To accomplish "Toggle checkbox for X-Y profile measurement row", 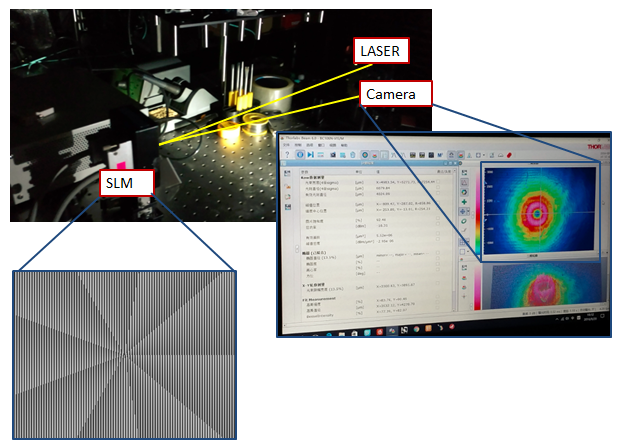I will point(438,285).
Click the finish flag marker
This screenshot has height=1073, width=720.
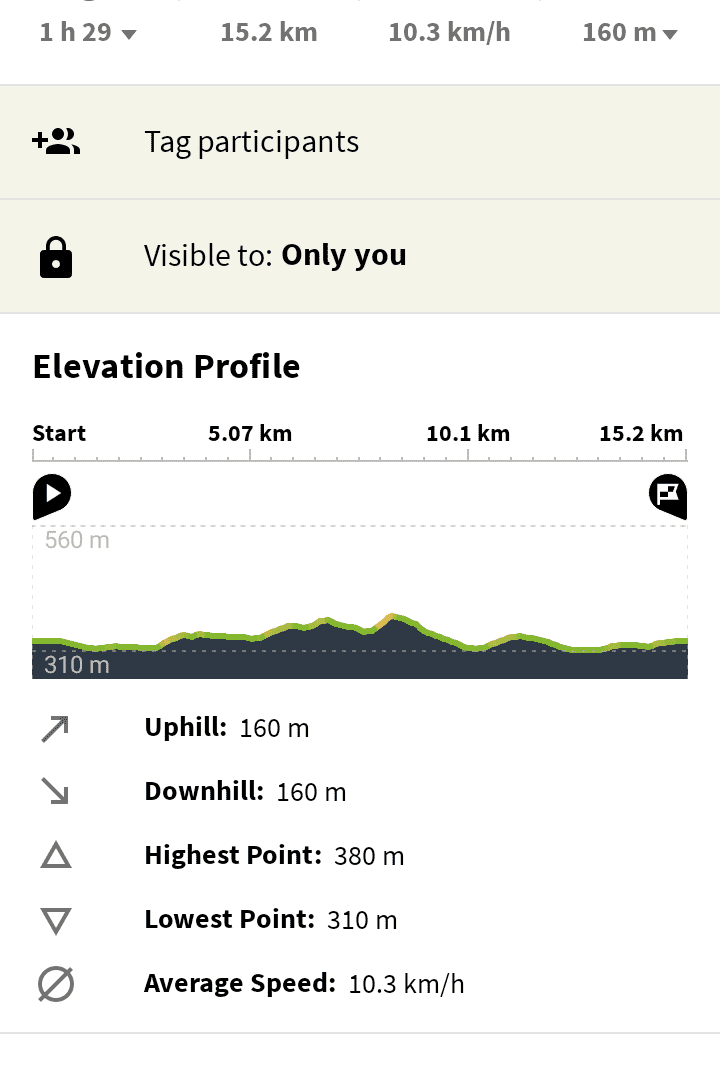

---

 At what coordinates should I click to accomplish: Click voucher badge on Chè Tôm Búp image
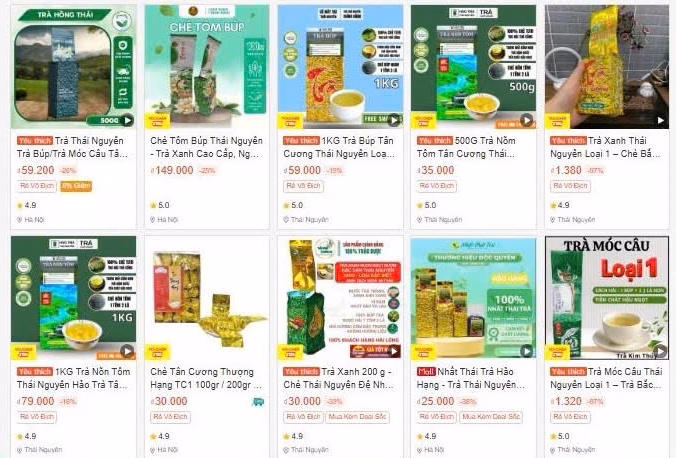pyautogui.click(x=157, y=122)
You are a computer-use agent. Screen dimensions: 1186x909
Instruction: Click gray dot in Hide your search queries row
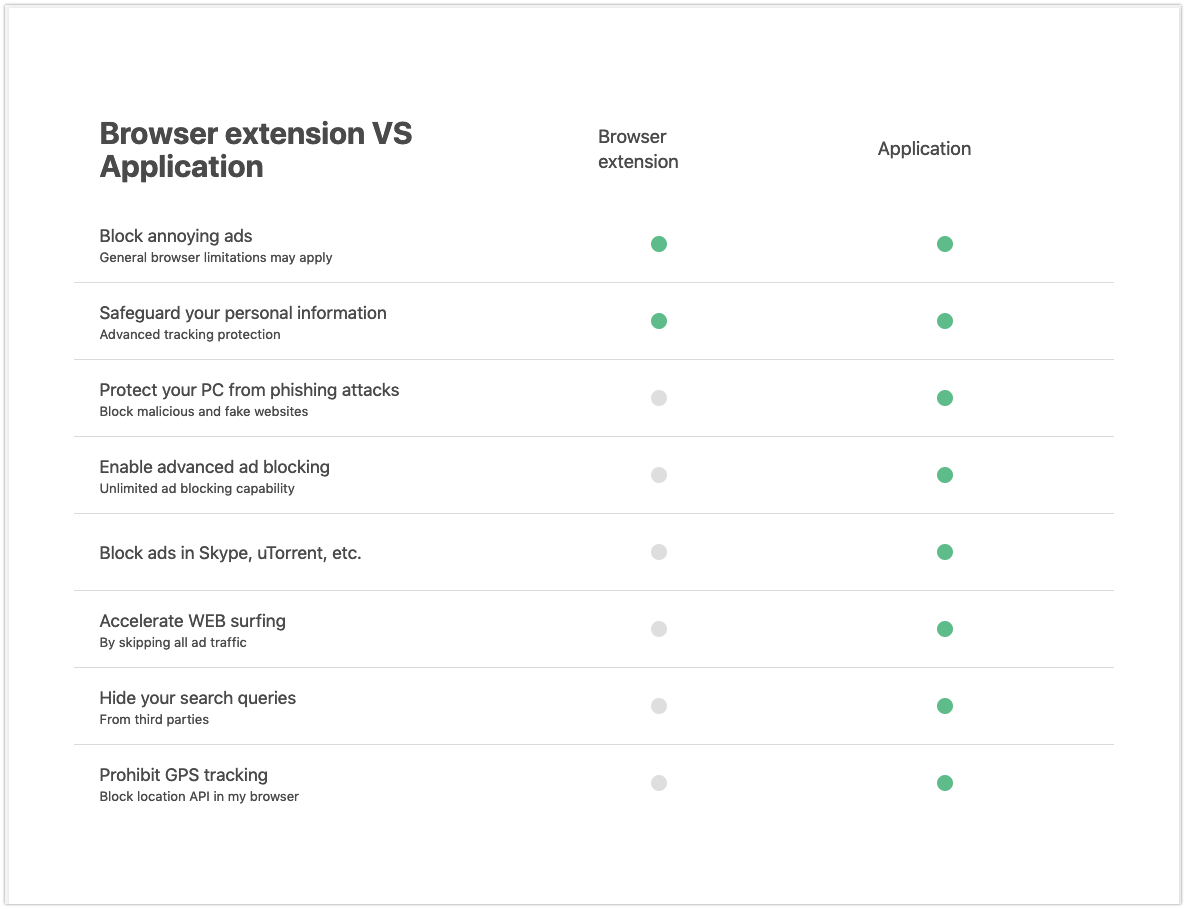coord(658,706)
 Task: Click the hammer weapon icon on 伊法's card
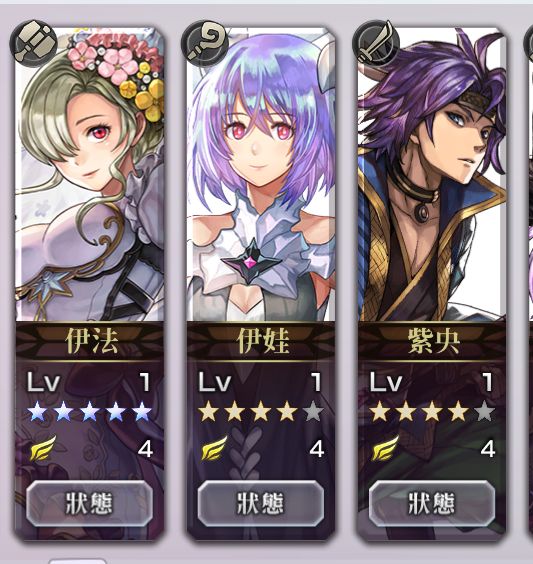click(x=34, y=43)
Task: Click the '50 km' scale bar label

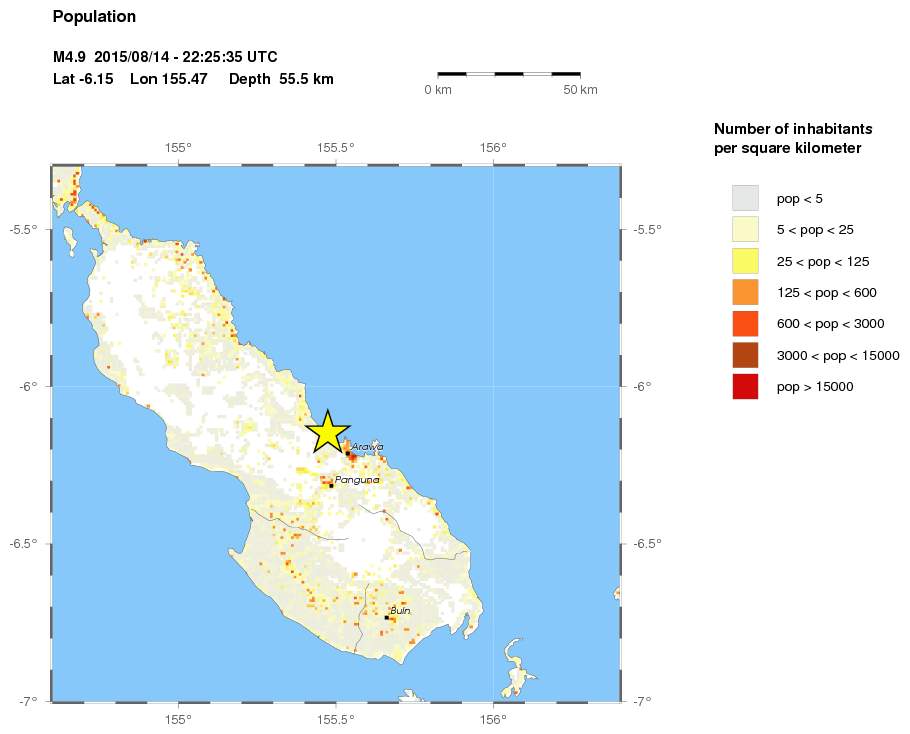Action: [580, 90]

WHAT TO WORK ON = Above are the records; from them, give again exactly the lines from the one containing "Click the finish flag marker" through the one containing "This screenshot has height=1073, width=720.", both included.

EXERCISE RESULT =
Click the finish flag marker
This screenshot has height=1073, width=720.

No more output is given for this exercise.